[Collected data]
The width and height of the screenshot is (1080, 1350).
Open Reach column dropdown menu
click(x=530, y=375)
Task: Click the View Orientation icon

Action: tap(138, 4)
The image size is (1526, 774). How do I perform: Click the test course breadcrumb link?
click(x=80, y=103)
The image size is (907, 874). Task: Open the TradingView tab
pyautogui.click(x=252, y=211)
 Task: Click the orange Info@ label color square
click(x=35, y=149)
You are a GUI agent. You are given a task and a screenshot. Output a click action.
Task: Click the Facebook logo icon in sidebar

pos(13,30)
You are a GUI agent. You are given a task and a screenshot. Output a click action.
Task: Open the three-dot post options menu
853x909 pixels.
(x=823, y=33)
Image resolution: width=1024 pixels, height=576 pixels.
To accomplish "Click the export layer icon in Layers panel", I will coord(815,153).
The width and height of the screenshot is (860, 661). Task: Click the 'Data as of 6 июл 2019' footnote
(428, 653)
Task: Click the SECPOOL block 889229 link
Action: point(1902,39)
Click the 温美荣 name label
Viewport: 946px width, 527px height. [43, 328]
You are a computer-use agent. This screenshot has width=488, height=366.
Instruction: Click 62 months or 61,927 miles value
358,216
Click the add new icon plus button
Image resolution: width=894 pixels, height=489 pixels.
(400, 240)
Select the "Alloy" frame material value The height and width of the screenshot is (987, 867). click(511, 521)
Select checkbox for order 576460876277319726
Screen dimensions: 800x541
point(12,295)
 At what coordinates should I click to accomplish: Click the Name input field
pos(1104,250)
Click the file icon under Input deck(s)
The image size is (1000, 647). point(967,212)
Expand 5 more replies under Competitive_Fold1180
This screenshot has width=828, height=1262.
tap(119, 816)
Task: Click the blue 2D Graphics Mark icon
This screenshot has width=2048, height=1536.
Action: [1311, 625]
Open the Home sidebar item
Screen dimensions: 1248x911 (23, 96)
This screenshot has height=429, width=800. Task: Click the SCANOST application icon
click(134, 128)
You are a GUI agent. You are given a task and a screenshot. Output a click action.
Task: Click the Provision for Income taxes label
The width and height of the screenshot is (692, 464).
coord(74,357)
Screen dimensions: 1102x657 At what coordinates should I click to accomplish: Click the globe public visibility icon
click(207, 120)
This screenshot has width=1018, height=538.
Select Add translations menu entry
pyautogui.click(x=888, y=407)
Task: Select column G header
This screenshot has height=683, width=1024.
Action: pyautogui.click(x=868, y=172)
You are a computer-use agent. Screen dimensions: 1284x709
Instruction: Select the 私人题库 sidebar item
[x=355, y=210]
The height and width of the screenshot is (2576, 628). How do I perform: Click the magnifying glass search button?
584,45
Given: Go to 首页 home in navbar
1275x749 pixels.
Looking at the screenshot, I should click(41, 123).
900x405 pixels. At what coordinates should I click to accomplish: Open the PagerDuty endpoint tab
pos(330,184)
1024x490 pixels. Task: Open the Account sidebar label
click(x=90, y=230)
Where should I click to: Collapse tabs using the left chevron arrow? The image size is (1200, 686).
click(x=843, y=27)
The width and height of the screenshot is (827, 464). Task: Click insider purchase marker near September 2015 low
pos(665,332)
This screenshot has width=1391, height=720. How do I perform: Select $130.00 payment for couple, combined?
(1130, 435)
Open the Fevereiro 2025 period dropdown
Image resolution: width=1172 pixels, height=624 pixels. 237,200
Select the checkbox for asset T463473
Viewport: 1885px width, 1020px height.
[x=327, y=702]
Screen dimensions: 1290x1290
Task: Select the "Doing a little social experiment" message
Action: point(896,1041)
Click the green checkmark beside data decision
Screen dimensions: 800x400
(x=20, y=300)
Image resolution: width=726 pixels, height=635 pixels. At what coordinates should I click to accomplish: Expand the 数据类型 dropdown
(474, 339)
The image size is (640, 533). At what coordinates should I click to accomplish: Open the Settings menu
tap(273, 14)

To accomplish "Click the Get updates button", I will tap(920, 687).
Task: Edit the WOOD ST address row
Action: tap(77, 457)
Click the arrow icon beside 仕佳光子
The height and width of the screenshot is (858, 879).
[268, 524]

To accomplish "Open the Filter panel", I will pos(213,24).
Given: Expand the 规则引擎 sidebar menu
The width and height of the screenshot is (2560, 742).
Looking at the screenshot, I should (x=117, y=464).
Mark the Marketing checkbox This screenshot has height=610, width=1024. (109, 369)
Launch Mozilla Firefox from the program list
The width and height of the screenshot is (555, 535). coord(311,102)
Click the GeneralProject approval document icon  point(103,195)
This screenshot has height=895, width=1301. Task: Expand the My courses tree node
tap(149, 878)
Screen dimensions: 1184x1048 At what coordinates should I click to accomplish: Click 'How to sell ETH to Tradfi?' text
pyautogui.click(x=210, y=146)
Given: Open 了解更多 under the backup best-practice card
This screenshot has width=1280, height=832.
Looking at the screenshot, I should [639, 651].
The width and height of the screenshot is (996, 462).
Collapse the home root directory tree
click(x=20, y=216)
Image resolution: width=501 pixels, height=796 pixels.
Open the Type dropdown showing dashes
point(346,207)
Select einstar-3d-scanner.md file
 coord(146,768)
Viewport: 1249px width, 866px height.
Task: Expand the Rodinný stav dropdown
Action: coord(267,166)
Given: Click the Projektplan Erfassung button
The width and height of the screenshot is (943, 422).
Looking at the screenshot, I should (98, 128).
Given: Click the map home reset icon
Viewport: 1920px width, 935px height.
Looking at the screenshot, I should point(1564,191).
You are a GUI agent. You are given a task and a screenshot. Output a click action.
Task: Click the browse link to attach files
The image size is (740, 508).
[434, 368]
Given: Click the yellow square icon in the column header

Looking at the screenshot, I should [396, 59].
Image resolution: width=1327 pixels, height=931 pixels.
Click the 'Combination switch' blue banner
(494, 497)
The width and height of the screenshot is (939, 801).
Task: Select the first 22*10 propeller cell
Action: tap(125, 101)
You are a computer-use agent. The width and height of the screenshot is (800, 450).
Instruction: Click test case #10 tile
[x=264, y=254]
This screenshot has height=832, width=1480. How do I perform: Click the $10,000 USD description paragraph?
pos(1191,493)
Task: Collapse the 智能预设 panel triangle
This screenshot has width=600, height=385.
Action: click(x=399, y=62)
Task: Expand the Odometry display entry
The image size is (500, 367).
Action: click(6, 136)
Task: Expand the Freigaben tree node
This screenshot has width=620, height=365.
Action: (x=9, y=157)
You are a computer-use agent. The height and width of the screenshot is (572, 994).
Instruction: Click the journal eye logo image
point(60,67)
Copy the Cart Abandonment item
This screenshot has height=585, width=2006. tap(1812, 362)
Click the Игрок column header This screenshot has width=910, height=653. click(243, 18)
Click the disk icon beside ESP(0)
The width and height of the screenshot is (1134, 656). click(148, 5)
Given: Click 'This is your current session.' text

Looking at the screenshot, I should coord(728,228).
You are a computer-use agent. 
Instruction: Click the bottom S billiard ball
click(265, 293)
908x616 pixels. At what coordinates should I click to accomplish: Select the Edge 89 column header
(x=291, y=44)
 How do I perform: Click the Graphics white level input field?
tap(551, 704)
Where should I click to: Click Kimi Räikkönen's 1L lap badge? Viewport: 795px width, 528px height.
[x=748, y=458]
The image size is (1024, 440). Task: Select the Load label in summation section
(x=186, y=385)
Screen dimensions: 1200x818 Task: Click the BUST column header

INSTRUCTIONS FOR THE TASK: Quote each line of the data above exactly as written.

RESULT OF THIS EXERCISE:
The width and height of the screenshot is (1080, 1350).
Open Reach column dropdown menu
click(x=530, y=375)
Task: Click the View Orientation icon

Action: tap(138, 4)
The image size is (1526, 774). How do I perform: Click the test course breadcrumb link?
click(x=80, y=103)
The image size is (907, 874). Task: Open the TradingView tab
pyautogui.click(x=252, y=211)
 Task: Click the orange Info@ label color square
click(x=35, y=149)
You are a GUI agent. You are given a task and a screenshot. Output a click action.
Task: Click the Facebook logo icon in sidebar

pos(13,30)
You are a GUI agent. You are given a task and a screenshot. Output a click action.
Task: Open the three-dot post options menu
853x909 pixels.
(x=823, y=33)
Image resolution: width=1024 pixels, height=576 pixels.
To accomplish "Click the export layer icon in Layers panel", I will coord(815,153).
The width and height of the screenshot is (860, 661). Task: Click the 'Data as of 6 июл 2019' footnote
(428, 653)
Task: Click the SECPOOL block 889229 link
Action: point(1902,39)
Click the 温美荣 name label
Viewport: 946px width, 527px height. [43, 328]
You are a computer-use agent. This screenshot has width=488, height=366.
Instruction: Click 62 months or 61,927 miles value
358,216
Click the add new icon plus button
Image resolution: width=894 pixels, height=489 pixels.
(400, 240)
Select the "Alloy" frame material value The height and width of the screenshot is (987, 867). click(511, 521)
Select checkbox for order 576460876277319726
Screen dimensions: 800x541
point(12,295)
 At what coordinates should I click to accomplish: Click the Name input field
pos(1104,250)
Click the file icon under Input deck(s)
The image size is (1000, 647). point(967,212)
Expand 5 more replies under Competitive_Fold1180
This screenshot has width=828, height=1262.
tap(119, 816)
Task: Click the blue 2D Graphics Mark icon
This screenshot has width=2048, height=1536.
Action: [1311, 625]
Open the Home sidebar item
Screen dimensions: 1248x911 (23, 96)
This screenshot has height=429, width=800. Task: Click the SCANOST application icon
click(134, 128)
You are a GUI agent. You are given a task and a screenshot. Output a click action.
Task: Click the Provision for Income taxes label
The width and height of the screenshot is (692, 464).
coord(74,357)
Screen dimensions: 1102x657 At what coordinates should I click to accomplish: Click the globe public visibility icon
click(207, 120)
This screenshot has width=1018, height=538.
Select Add translations menu entry
pyautogui.click(x=888, y=407)
Task: Select column G header
This screenshot has height=683, width=1024.
Action: pyautogui.click(x=868, y=172)
You are a computer-use agent. Screen dimensions: 1284x709
Instruction: Select the 私人题库 sidebar item
[x=355, y=210]
The height and width of the screenshot is (2576, 628). How do I perform: Click the magnifying glass search button?
584,45
Given: Go to 首页 home in navbar
1275x749 pixels.
Looking at the screenshot, I should click(41, 123).
900x405 pixels. At what coordinates should I click to accomplish: Open the PagerDuty endpoint tab
pos(330,184)
1024x490 pixels. Task: Open the Account sidebar label
click(x=90, y=230)
Where should I click to: Collapse tabs using the left chevron arrow? The image size is (1200, 686).
click(x=843, y=27)
The width and height of the screenshot is (827, 464). Task: Click insider purchase marker near September 2015 low
pos(665,332)
This screenshot has width=1391, height=720. How do I perform: Select $130.00 payment for couple, combined?
(1130, 435)
Open the Fevereiro 2025 period dropdown
Image resolution: width=1172 pixels, height=624 pixels. 237,200
Select the checkbox for asset T463473
Viewport: 1885px width, 1020px height.
[x=327, y=702]
Screen dimensions: 1290x1290
Task: Select the "Doing a little social experiment" message
Action: point(896,1041)
Click the green checkmark beside data decision
Screen dimensions: 800x400
(x=20, y=300)
Image resolution: width=726 pixels, height=635 pixels. At what coordinates should I click to accomplish: Expand the 数据类型 dropdown
(474, 339)
The image size is (640, 533). At what coordinates should I click to accomplish: Open the Settings menu
tap(273, 14)

To accomplish "Click the Get updates button", I will tap(920, 687).
Task: Edit the WOOD ST address row
Action: tap(77, 457)
Click the arrow icon beside 仕佳光子
The height and width of the screenshot is (858, 879).
[268, 524]

To accomplish "Open the Filter panel", I will pos(213,24).
Given: Expand the 规则引擎 sidebar menu
The width and height of the screenshot is (2560, 742).
Looking at the screenshot, I should (x=117, y=464).
Mark the Marketing checkbox This screenshot has height=610, width=1024. (109, 369)
Launch Mozilla Firefox from the program list
The width and height of the screenshot is (555, 535). coord(311,102)
Click the GeneralProject approval document icon  point(103,195)
This screenshot has height=895, width=1301. Task: Expand the My courses tree node
tap(149, 878)
Screen dimensions: 1184x1048 At what coordinates should I click to accomplish: Click 'How to sell ETH to Tradfi?' text
pyautogui.click(x=210, y=146)
Given: Open 了解更多 under the backup best-practice card
This screenshot has width=1280, height=832.
Looking at the screenshot, I should [639, 651].
The width and height of the screenshot is (996, 462).
Collapse the home root directory tree
click(x=20, y=216)
Image resolution: width=501 pixels, height=796 pixels.
Open the Type dropdown showing dashes
point(346,207)
Select einstar-3d-scanner.md file
 coord(146,768)
Viewport: 1249px width, 866px height.
Task: Expand the Rodinný stav dropdown
Action: coord(267,166)
Given: Click the Projektplan Erfassung button
The width and height of the screenshot is (943, 422).
Looking at the screenshot, I should (98, 128).
Given: Click the map home reset icon
Viewport: 1920px width, 935px height.
Looking at the screenshot, I should point(1564,191).
You are a GUI agent. You are given a task and a screenshot. Output a click action.
Task: Click the browse link to attach files
The image size is (740, 508).
[434, 368]
Given: Click the yellow square icon in the column header

Looking at the screenshot, I should [396, 59].
Image resolution: width=1327 pixels, height=931 pixels.
Click the 'Combination switch' blue banner
(494, 497)
The width and height of the screenshot is (939, 801).
Task: Select the first 22*10 propeller cell
Action: tap(125, 101)
You are a computer-use agent. The width and height of the screenshot is (800, 450).
Instruction: Click test case #10 tile
[x=264, y=254]
This screenshot has height=832, width=1480. How do I perform: Click the $10,000 USD description paragraph?
pos(1191,493)
Task: Collapse the 智能预设 panel triangle
This screenshot has width=600, height=385.
Action: click(x=399, y=62)
Task: Expand the Odometry display entry
The image size is (500, 367).
Action: click(6, 136)
Task: Expand the Freigaben tree node
This screenshot has width=620, height=365.
Action: (x=9, y=157)
You are a computer-use agent. The height and width of the screenshot is (572, 994).
Instruction: Click the journal eye logo image
point(60,67)
Copy the Cart Abandonment item
This screenshot has height=585, width=2006. tap(1812, 362)
Click the Игрок column header This screenshot has width=910, height=653. click(243, 18)
Click the disk icon beside ESP(0)
The width and height of the screenshot is (1134, 656). click(148, 5)
Given: Click 'This is your current session.' text

Looking at the screenshot, I should coord(728,228).
You are a computer-use agent. 
Instruction: Click the bottom S billiard ball
click(265, 293)
908x616 pixels. At what coordinates should I click to accomplish: Select the Edge 89 column header
(x=291, y=44)
 How do I perform: Click the Graphics white level input field?
tap(551, 704)
Where should I click to: Click Kimi Räikkönen's 1L lap badge? Viewport: 795px width, 528px height.
[x=748, y=458]
The image size is (1024, 440). Task: Select the Load label in summation section
(x=186, y=385)
Screen dimensions: 1200x818 Task: Click the BUST column header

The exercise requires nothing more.